◆ TEXT PROVIDED:
____
Whether that pace can be sustained in the second half of this year is questionable. It depends to a very large degree on what happens in the U.S. economy. And the U.S. outlook seems mixed right now.
However, export growth close to double digits is quite probable. Mexico’s overall exports this year are now seen as increasing by 7.5%. This includes crude oil exports, where the growth rate is likely to be considerably below that figure. Traditionally, gross maquiladora exports have been a strong feature of Mexico’s total manufactures exports, standing at more than 50%.
In March, 2012, the latest month for which official data is available, there were 5,061 IMMEX manufacturing/assembly plants in operation, employing 1.93 million persons. The comparison with same 2011 months’ figures: 5,113 and 1.85 million.
Qualified estimates are that of the March 2012 totals, there were 2,430 “pure” export maquiladoras (excluding service maquiladoras) with overall direct employment of 1.69 million.
For comparison purposes, look at the December 2006 figures. That was the last month of the 36-year INEGI history of direct monitoring of Maquiladora Industry activities. In December 2006 there were 2,476 maquiladoras (not counting 307 service maquiladoras) with total employment of 1.65 million persons.
____
◆ DATA:
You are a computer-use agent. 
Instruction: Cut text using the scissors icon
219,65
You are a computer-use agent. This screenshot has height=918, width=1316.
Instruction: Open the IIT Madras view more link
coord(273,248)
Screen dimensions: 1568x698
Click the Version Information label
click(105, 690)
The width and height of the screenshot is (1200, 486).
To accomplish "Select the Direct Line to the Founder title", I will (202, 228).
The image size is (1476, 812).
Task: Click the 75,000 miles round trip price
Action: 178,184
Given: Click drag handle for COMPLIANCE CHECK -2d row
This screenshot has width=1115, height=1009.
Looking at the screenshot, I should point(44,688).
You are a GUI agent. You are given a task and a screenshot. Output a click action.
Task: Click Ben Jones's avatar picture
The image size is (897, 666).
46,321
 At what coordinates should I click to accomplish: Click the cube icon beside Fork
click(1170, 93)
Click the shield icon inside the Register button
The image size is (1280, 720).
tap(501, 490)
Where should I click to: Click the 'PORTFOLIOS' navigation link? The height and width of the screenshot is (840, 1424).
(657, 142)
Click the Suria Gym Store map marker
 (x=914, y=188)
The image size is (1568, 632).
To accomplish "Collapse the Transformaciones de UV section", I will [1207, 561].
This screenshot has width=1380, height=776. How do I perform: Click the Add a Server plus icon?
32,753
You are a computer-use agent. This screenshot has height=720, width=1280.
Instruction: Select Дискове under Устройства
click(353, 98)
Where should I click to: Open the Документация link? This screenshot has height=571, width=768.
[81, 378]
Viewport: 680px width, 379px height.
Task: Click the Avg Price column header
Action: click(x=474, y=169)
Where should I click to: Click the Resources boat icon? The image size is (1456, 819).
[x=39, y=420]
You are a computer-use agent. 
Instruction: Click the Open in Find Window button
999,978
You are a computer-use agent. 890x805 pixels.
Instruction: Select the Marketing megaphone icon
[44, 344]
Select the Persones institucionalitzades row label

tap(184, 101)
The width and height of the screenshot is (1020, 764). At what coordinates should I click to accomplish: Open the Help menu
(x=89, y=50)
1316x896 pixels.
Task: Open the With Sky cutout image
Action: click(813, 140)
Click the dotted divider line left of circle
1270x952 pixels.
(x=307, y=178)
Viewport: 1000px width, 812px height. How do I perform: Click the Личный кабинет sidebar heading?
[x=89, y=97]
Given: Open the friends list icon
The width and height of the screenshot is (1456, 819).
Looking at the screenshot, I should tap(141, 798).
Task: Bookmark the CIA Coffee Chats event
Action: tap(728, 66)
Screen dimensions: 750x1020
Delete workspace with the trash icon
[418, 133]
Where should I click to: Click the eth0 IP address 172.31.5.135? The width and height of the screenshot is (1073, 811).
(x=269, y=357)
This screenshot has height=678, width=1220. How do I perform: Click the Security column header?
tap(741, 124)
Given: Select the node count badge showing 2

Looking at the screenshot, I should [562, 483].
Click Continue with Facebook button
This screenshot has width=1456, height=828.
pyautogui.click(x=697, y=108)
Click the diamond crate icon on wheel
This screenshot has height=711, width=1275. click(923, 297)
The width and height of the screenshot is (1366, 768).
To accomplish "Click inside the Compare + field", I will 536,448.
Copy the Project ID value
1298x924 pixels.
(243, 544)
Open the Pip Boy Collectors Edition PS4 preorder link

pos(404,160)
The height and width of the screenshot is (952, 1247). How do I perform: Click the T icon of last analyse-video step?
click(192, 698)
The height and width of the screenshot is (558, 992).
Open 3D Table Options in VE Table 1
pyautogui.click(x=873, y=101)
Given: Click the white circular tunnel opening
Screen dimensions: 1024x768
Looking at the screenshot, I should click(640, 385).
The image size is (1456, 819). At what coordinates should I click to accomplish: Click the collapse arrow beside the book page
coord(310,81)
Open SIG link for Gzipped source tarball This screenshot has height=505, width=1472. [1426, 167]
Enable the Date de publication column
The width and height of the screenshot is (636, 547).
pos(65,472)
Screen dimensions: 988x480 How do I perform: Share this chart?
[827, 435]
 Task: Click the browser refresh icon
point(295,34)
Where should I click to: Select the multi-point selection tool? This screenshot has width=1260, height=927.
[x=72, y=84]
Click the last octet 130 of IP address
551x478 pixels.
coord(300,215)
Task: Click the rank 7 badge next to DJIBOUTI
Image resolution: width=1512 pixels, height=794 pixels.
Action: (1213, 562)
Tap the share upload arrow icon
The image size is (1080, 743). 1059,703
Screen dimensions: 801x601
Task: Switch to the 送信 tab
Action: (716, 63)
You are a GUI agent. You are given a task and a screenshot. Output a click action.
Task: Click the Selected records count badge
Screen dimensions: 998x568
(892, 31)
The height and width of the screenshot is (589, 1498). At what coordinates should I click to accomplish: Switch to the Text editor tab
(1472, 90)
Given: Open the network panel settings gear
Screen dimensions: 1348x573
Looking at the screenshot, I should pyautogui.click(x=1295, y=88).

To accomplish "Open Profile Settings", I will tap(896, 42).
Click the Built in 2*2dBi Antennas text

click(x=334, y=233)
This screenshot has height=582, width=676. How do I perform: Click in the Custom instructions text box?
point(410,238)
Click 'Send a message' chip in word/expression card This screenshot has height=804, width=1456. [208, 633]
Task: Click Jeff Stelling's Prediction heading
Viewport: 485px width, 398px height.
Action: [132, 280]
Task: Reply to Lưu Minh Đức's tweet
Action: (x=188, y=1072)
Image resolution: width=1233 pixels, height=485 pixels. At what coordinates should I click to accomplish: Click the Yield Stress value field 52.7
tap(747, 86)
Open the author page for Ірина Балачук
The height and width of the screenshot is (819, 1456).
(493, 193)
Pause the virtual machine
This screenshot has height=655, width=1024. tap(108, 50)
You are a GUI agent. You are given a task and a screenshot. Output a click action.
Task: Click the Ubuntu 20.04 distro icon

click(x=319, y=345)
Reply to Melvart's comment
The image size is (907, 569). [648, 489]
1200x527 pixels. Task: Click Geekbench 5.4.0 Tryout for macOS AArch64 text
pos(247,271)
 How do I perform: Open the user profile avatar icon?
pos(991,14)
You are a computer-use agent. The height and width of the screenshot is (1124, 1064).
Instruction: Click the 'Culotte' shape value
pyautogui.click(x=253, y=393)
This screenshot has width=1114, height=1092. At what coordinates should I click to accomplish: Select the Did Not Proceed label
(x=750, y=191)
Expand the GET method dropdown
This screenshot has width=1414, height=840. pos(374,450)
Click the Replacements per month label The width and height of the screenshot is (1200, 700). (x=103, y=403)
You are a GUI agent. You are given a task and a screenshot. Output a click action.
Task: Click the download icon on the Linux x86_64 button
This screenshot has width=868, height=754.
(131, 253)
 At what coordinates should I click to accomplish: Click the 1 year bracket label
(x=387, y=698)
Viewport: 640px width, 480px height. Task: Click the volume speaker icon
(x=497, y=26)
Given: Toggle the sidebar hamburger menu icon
____
◆ WRITTEN REQUEST A: Quote the passage on Mexico's maquiladora industry from "However, export growth" through "more than 50%.", inclusive.
◆ WRITTEN REQUEST B: Translate this sentence from the passage on Mexico's maquiladora industry into Spanish: "Mexico’s overall exports this year are now seen as increasing by 7.5%."
◆ WRITTEN REQUEST C: Carry on the passage on Mexico's maquiladora industry, picking up after its final sentence.

◆ ANSWER A:
However, export growth close to double digits is quite probable. Mexico’s overall exports this year are now seen as increasing by 7.5%. This includes crude oil exports, where the growth rate is likely to be considerably below that figure. Traditionally, gross maquiladora exports have been a strong feature of Mexico’s total manufactures exports, standing at more than 50%.

◆ ANSWER B: Ahora se prevé que las exportaciones totales de México aumenten un 7.5% este año.

◆ ANSWER C:
But that comparison data is not reflected in overall industry activity as measured by exports. Exports (or reexports) by the Maquiladora Industry appear to have increased considerably in dollar value since 2006, this despite the 2008-09 global monetary and financial crisis and the U.S. recession.
This reflects the continuing upscaling of Maquiladora Industry sophistication and its emphasis on ever higher technology production/assembly. And on balance, it remains much cost competitive.
Once again, qualified estimates are that maquiladora activity in 2011 registered a value added total of $32.70 billion dollars, whereas in 2006 it was for an official $24.38 billion. Prior to 2007, this data was available on an official, monthly basis from INEGI and Banco de Mexico. Unfortunately that is no longer true.
Between 2003 and 2006, these value-added exports rose from $19.75 billion dollars to the aforementioned $24.38 billion in 2006.
Meanwhile, based on official Banco de Mexico figures, new foreign direct investment (FDI) in export maquiladoras apparently reached $935 million dollars in the first quarter of 2012. In recent year, this FDI has been found in the inter-company accounts line item of the balance-of-payments.
In the first quarter of this year, total IMMEX program manufactures exports were $44.96 billion dollars, up 9.7% from January-March 2011, according to CNIMME-INDEX statistics. Those figures do not include exports by the OEM automotive industry, which is not part of the IMMEX scheme.
Of that $44.96 billion, an estimated $33.27 billion represented gross exports by maquiladoras (excluding service maquiladoras). If that figure is annualized out, this would mean gross maquiladora manufacturing/processing exports for $133.1 billion this year.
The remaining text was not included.